As much as I would like things to remain static, black and white, they don't. Everything changes every moment. I don't control that. But I do have to live with it. It occurs to me (lighting bolt at age 58) that, as nothing is black and white, then my tendencies to assign like/dislike, love/hate or right/wrong designation to a situation probably contribute to self-delusion. Rather than opposites, those things seem to be integral parts of the same whole concept, which I cannot dissect. I am forced to accept things as they are, not as I wish them to be and then stab them with a poster pin to hold them in place at the opportune stage. So, as the wind screams and my appointment was just pushed out until tomorrow, I believe I'll go put a few miles on my aching body.

Something that charms me/disarms me, that I like/dislike, love/hate:  I have lived a life down a groundhog hole in the dark. Reveal nothing!
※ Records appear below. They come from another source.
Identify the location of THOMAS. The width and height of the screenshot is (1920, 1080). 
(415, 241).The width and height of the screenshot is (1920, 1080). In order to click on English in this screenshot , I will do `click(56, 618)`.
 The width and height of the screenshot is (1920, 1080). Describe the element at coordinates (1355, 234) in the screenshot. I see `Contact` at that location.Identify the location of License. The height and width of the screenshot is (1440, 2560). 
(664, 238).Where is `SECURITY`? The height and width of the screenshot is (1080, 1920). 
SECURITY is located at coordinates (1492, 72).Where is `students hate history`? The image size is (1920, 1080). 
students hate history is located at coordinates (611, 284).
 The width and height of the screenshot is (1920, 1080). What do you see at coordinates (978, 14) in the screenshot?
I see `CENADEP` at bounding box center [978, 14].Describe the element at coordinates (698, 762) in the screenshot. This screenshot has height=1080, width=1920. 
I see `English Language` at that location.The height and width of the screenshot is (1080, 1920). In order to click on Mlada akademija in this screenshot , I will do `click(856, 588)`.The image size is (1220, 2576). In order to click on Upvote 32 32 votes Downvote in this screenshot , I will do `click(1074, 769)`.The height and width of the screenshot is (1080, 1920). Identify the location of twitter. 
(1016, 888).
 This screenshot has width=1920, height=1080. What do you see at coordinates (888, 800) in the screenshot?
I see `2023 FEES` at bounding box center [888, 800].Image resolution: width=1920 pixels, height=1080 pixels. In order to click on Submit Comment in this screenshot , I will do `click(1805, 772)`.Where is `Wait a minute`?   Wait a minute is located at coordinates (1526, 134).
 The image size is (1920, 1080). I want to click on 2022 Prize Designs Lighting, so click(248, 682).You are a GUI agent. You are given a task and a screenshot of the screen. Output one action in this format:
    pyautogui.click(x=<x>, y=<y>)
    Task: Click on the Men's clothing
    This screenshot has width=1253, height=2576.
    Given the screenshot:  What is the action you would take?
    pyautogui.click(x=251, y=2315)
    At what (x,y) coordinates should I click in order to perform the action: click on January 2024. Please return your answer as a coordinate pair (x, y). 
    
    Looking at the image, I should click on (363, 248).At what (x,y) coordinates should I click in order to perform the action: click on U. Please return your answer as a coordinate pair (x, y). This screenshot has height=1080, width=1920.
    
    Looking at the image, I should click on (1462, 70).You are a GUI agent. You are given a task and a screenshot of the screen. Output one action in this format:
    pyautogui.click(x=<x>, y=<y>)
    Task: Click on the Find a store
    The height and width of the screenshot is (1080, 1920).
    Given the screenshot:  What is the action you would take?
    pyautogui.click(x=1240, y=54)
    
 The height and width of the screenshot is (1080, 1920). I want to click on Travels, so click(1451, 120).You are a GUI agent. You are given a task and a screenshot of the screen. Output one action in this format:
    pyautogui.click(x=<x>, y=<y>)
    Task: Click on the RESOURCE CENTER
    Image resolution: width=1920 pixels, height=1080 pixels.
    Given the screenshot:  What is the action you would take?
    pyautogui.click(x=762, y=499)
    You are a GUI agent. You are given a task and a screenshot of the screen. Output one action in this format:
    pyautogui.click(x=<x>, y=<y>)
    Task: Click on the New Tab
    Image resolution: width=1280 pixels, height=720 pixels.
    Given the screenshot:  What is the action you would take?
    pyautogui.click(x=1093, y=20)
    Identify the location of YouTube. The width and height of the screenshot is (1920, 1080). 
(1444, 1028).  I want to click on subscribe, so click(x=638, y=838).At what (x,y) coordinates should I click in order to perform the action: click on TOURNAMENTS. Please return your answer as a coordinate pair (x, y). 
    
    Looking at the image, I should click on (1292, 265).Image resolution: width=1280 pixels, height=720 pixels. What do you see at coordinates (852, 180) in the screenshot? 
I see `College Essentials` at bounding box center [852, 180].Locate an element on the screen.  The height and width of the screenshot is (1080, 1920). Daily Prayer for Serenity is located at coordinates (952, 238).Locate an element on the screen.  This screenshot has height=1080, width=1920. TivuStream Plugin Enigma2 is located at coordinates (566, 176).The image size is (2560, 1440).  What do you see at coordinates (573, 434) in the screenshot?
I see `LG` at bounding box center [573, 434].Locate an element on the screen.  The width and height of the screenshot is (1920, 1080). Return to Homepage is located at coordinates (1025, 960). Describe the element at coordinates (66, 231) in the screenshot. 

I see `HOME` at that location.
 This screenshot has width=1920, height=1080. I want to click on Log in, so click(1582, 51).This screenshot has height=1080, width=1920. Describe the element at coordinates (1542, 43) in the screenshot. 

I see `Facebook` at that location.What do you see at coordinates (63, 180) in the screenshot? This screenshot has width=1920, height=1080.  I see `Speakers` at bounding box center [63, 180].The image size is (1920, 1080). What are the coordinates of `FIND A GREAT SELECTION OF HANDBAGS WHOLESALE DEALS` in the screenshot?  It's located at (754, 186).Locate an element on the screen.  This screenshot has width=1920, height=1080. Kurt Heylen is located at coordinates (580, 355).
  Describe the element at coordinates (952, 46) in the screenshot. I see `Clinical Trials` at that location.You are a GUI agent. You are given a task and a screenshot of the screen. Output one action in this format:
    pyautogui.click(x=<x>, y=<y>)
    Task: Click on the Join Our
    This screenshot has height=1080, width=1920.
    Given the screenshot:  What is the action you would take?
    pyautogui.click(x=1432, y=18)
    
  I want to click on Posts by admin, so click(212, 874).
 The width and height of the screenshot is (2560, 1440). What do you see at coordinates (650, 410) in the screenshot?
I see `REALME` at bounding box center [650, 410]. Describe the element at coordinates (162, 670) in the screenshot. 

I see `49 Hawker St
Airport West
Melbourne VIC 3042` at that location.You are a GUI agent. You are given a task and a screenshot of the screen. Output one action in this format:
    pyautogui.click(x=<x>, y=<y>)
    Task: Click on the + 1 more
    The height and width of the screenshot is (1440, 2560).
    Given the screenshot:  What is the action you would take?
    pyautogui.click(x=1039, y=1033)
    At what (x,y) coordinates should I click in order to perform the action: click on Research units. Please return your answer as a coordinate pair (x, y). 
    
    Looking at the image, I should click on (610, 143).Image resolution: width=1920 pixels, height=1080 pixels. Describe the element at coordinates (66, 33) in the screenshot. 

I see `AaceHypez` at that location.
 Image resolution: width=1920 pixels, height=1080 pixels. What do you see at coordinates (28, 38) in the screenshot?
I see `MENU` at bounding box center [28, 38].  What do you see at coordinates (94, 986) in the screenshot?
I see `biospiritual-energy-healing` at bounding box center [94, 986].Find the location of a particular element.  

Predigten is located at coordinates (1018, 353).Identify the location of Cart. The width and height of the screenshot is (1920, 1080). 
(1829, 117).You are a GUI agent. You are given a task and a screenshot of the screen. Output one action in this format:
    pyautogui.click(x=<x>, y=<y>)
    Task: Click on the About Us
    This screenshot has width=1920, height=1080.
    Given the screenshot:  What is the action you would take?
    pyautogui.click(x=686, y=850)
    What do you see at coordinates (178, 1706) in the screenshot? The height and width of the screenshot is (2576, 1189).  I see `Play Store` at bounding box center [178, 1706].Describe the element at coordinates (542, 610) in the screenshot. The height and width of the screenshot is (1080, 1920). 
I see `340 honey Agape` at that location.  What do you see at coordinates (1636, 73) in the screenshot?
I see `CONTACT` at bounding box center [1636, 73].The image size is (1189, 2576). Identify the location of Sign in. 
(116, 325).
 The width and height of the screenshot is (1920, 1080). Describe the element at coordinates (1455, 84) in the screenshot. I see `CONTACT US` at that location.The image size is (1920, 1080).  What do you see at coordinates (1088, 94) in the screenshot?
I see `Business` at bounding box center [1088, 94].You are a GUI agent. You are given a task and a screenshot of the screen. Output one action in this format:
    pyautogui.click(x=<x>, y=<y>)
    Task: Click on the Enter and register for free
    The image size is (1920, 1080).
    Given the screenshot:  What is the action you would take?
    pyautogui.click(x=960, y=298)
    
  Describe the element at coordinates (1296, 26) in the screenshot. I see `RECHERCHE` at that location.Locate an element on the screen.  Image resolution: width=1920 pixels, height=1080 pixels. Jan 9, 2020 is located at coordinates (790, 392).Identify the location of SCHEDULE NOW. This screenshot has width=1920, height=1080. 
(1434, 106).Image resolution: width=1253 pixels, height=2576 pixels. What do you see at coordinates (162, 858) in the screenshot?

I am musing on the dichotomy of my groundhogly self now superimposed by someone transparent enough to be understood, even just a little. When I went too quiet, others noticed and asked me about it. More yin and yang? I'll have to meditate and let you know.


  1. Nothing wrong with a little drama, Kiddo. Change is a fact of life in fact for a long time The only god I believed in was Odtaa. One damn thing after another. People care about you, that's another fact of life. As difficult as life can be as long as were mindful of the blessings we have now we WILL be okay. Just don't drink as you've learned.

  2. I'm placing my bets on you against the bear.

  3. @ Tag ~ As we know, just don't take that first drink, eh?

    My drama in the past has been of the John Wilkes Booth variety vs. that of the actual actors on the stage playing in Our American Cousin. I'm looking for the middle ground.

  4. @ Kirk ~ I thank you for that. I'll see your bet and raise you a lizard.

  5. Your title jumped out at me as I had awoken from a dream of a bear chasing my mom and me this morning. I was pretty sure we were going to make it to the house before the mad sow caught up to us.

    So you can just outrun the bear if you don't want to wrestle... you do have choices indeed!
    xoxo Kim

  6. @ Numinosity Beads ~ Yow, Kim, that is a terrible dream! I'd take on a bear to help you and Mom escape. I'm used to it now.

    Lots of choices! Good ones and bad ones. Where will I land when all is said and done? For today - for this 24 hours - I think it will be in a positive place.

  7. What is the change in your living arrangement that you spoke of?

  8. @ the Badger ~ Not fit for blog, Badge. I'll send you an e-mail.